What is needed.
Write out the records as a numbered list, from the line containing "Where should I click to: Open" through the end of the records, with no blank lines. Leave out the pictures.

Supplied entries.

·····

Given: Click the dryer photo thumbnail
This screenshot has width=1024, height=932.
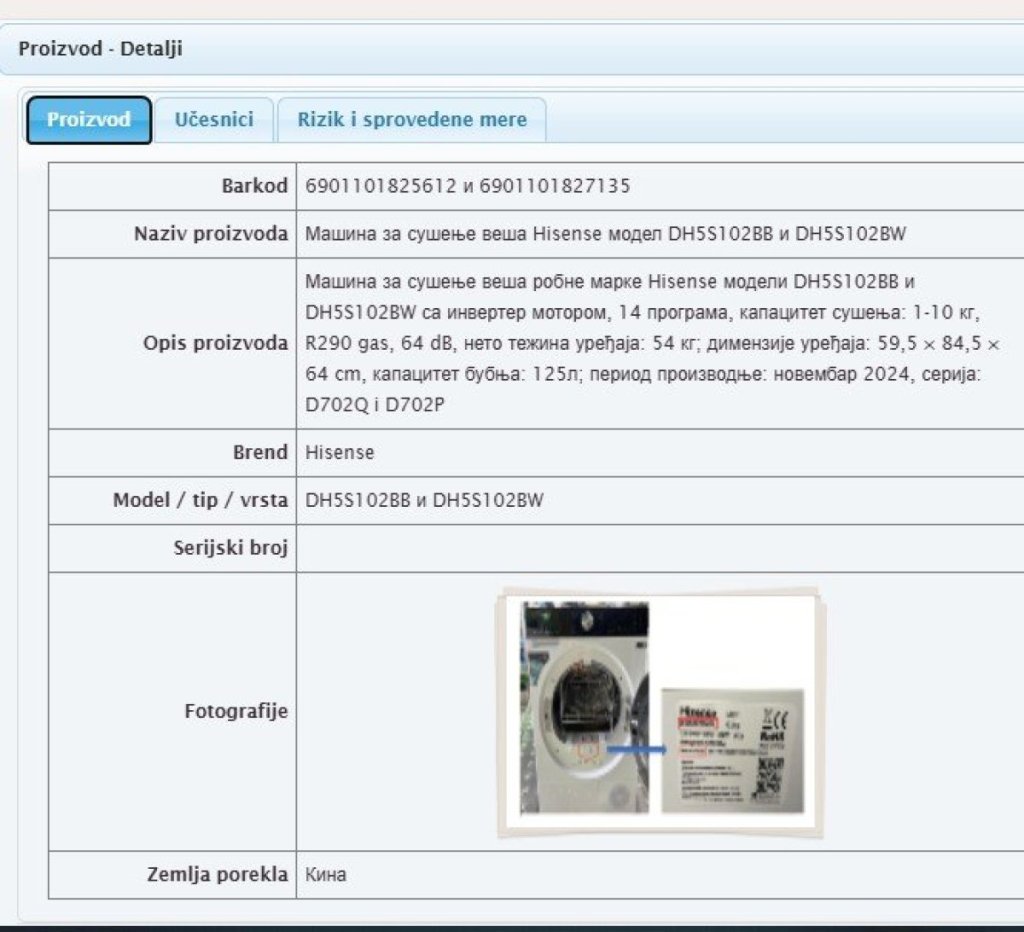Looking at the screenshot, I should coord(584,707).
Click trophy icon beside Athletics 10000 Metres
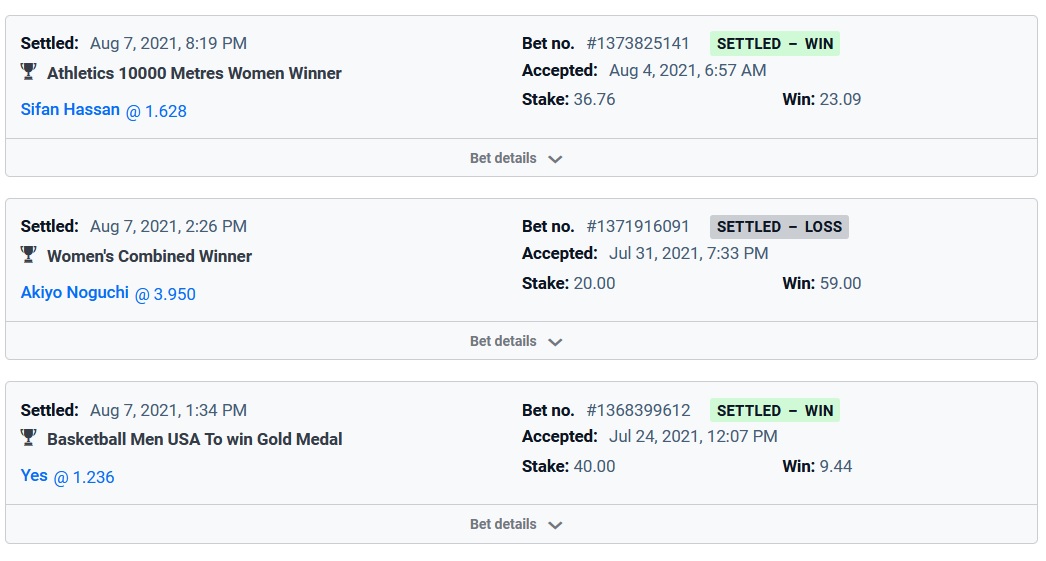Viewport: 1046px width, 561px height. click(28, 72)
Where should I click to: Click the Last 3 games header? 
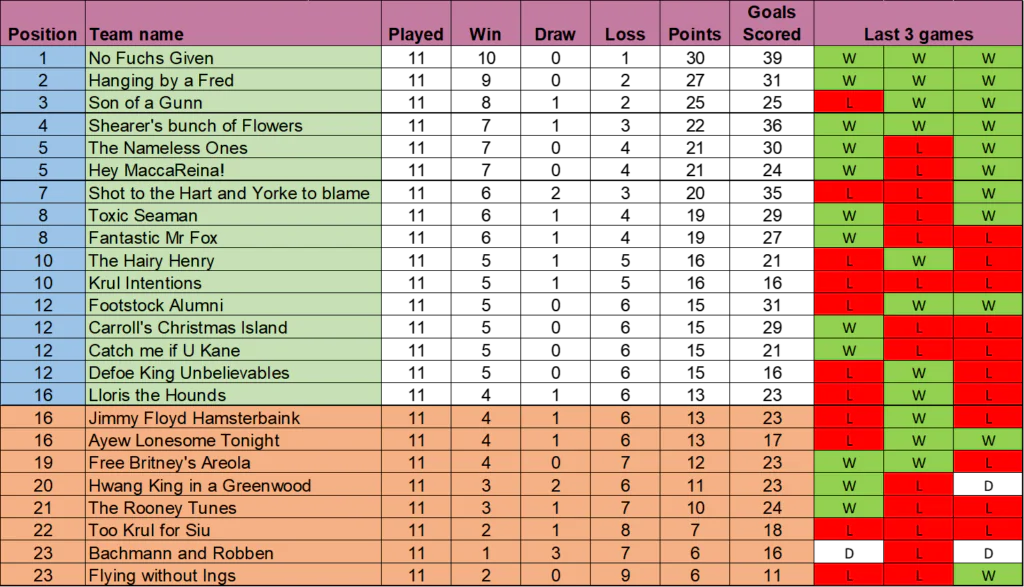tap(918, 34)
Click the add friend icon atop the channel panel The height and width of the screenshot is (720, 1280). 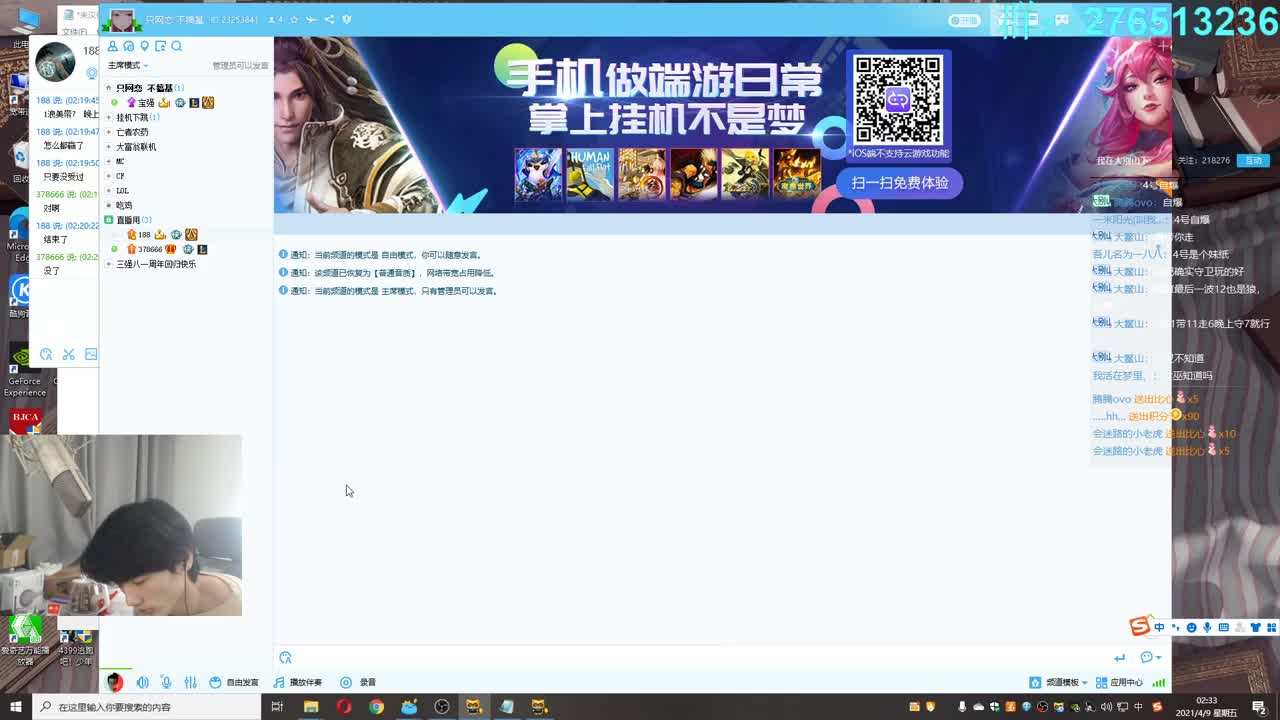pos(112,47)
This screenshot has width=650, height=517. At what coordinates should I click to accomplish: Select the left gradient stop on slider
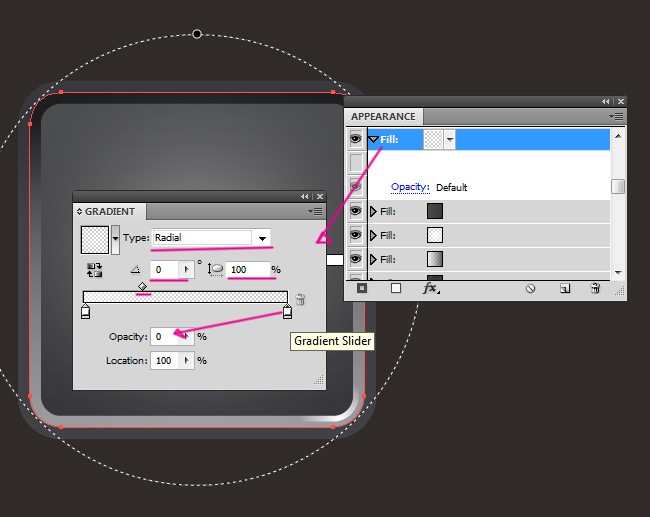click(x=85, y=313)
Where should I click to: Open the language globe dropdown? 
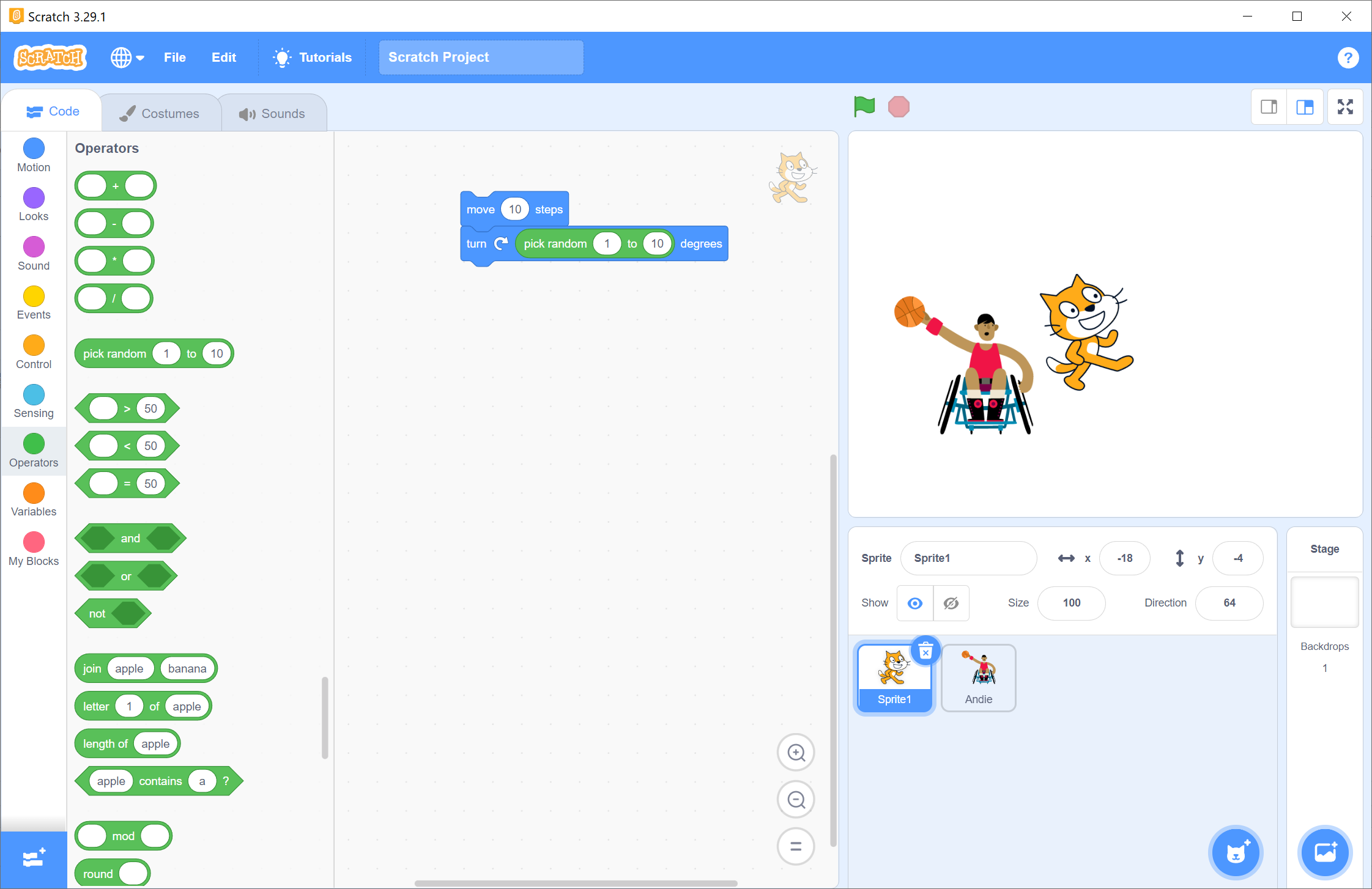tap(127, 57)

·····

The completed task.
1. Where should I click to: Open the language globe dropdown? 
2. tap(127, 57)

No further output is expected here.